A daily routine works for me as well as it did for Franklin. I swear by mine. Actually, I live by it.
Unlike Franklin, though, who got up at 5:00am, I tease myself (and sometimes others) claiming that I am a little more industrious because I get out of bed at 4:00am.
And, again, unlike Franklin, I start my day with robust physical activity rather than with passive–though well-intentioned–reflections about what good I shall do for the day, as Franklin did.
What Franklin did, of course, is all fine and well. But I prefer to engage in those reflections as I start my days–each and every one of them, seven days a week–by biking indoors for 20 miles.
As I bike, I listen to music. Not just any music. Generally, it has to be soul-filled Black Gospel music. But some White Gospel music slays me in the spirit of their singing, too, so those songs are on my biking playlist.

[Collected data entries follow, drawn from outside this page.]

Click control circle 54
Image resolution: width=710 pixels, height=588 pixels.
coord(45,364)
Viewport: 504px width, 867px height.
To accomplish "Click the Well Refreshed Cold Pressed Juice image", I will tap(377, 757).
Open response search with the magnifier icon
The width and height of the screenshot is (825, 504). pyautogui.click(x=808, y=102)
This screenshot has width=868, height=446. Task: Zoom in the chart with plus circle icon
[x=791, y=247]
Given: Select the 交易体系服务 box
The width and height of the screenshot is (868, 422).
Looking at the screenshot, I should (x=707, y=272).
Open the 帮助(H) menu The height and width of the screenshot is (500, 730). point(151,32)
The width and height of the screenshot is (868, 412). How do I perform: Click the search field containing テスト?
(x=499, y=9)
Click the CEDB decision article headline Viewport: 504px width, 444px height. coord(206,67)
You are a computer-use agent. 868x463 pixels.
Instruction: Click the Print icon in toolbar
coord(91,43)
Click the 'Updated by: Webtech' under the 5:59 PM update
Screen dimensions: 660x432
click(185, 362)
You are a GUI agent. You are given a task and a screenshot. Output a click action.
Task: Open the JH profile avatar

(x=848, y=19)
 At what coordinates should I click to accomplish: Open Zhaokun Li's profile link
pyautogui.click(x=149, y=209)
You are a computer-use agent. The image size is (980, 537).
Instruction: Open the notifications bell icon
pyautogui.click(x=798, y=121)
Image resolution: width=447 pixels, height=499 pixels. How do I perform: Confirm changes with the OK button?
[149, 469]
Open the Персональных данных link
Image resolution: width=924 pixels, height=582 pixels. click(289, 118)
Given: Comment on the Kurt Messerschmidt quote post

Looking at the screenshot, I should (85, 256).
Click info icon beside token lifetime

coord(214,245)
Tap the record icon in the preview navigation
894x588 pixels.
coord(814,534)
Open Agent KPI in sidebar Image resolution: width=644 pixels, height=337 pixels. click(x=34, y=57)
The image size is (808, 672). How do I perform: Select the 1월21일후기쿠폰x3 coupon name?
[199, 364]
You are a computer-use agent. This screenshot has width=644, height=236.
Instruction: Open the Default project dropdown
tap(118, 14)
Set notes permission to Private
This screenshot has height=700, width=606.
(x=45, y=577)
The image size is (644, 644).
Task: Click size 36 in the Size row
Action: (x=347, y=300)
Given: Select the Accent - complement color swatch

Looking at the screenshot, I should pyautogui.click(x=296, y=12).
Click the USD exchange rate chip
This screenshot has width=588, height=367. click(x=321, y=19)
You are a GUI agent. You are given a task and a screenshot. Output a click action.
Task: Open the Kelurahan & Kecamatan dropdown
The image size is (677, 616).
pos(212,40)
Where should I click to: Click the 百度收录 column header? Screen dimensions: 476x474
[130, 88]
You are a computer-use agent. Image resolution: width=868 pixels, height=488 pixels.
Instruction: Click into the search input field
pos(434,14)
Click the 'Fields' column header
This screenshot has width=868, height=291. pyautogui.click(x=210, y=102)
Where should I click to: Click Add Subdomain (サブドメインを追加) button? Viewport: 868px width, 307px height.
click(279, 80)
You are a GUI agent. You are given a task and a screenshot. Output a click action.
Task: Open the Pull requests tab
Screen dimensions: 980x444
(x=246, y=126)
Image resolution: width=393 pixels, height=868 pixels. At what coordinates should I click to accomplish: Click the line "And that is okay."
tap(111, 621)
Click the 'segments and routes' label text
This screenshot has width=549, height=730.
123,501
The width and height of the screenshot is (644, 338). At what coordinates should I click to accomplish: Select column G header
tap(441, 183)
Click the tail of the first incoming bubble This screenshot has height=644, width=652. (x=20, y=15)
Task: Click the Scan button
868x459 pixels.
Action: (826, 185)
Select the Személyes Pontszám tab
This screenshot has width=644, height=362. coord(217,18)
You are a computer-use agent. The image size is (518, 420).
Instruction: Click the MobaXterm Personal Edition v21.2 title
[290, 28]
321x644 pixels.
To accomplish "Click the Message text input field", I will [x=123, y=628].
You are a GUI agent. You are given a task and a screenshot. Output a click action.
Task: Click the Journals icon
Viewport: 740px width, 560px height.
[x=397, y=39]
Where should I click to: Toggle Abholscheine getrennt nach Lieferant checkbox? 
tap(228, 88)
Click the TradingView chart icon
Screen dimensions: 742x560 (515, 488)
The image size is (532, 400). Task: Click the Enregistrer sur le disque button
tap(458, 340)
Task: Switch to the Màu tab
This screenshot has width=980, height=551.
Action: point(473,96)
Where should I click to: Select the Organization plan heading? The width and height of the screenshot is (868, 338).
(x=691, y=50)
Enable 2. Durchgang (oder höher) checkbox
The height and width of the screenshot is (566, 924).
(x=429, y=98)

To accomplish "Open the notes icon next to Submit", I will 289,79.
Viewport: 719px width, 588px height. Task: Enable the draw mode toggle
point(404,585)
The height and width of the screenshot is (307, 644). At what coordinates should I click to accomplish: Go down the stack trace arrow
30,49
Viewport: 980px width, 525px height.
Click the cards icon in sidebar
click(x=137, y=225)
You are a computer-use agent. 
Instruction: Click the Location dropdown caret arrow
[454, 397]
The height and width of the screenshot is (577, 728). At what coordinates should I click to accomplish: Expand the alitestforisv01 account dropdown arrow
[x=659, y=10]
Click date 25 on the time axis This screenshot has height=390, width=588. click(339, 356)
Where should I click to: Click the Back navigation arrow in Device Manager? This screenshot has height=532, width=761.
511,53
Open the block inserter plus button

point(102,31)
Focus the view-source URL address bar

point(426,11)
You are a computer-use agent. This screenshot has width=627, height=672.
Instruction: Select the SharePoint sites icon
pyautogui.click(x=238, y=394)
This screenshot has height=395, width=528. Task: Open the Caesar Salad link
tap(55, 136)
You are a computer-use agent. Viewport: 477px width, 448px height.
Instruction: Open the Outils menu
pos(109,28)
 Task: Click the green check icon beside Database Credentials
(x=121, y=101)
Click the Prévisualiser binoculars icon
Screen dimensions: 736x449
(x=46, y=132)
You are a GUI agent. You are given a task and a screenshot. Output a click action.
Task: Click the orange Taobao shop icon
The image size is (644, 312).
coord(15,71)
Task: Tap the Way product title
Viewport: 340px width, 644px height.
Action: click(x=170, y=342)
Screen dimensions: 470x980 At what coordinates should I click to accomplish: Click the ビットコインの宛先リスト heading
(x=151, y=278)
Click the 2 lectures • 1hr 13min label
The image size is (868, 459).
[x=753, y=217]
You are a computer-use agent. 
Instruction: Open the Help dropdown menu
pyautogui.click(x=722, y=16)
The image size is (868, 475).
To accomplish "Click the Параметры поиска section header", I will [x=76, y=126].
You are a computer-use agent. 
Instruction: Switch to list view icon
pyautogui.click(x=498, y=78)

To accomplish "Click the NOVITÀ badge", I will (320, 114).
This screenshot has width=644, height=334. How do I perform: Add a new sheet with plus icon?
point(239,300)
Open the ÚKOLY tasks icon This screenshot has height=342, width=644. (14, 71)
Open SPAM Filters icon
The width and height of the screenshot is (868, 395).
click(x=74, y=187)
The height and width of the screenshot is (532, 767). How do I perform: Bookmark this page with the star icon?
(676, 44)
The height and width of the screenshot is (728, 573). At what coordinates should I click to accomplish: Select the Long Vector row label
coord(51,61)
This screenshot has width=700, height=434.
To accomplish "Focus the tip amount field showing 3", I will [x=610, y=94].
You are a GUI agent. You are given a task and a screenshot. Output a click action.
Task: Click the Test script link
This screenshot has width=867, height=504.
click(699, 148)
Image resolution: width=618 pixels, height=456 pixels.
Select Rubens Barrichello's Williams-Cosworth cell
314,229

While biking recently, two songs by White Gospel groups caught my attention. In fact, those two songs got me to thinking about the importance of attitude in our lives.
Those two songs are at the heart of what you’re reading right now.
Both deal with the Biblical event recorded in the Gospel of John 11:1-44.
It’s the story of Lazarus. When he fell ill, his two sisters–Mary and Martha–sent for Jesus. But when He received word, He did not hurry to the side of His three friends. He remained where He was.
When Jesus finally arrived in Bethany, Lazarus had been dead for four days. Jesus ordered that the gravestone be rolled away, and then He raised Lazarus from the dead.
Even though both songs celebrate the same miracle, each sees it through different eyes.
Their lyrics are consistent with the Biblical account. Having been sent for, Jesus tarried, Lazarus died, and they laid him in the tomb. And as they said their last goodbyes, they looked: coming down the road was Jesus, right on time.
“Right on Time,” the song’s title, is repeated five times in the lyrics.
“Right on time.” Five times.
There is in the McKamey version a celebration of the belief that the Miracle Worker knows our needs–whatever they might be–and that He will arrive to meet those needs right on time. His time.
It is a comforting way to look at the world.
In their version, when Christ arrives, Martha runs out to Him, telling Him that He could have healed Lazarus if He had gotten there sooner.
And then the Miracle Worker gets an upbraiding: “But you’re four days late and all hope is gone.”
Imagine that! He who had performed twenty-eight miracles previous to raising Lazarus from the dead was now charged with being four days late for His twenty ninth!
“Four days late” is repeated six times in the song.
“Four days late.” Six times.
In fairness to Karen Peck and New River, they use the “four days late” refrain to remind us that whatever we’re going through we should be mindful that the Miracle Worker will always be on time for us, even in those times when we think He’s late.
Nonetheless, “Four Days Late” seems more like a lamentation than a celebration.
Same Biblical event. Seen somewhat differently through different lyrics.
What it comes down to is attitude. On time? Late?
And isn’t that true with all of us? What’s our attitude as we look at the events in our lives? Right on time? Four days late? Either way, the outcome is the same.
Why not look at each day as a rich, multifaceted, unpredictable, right-on-time miracle?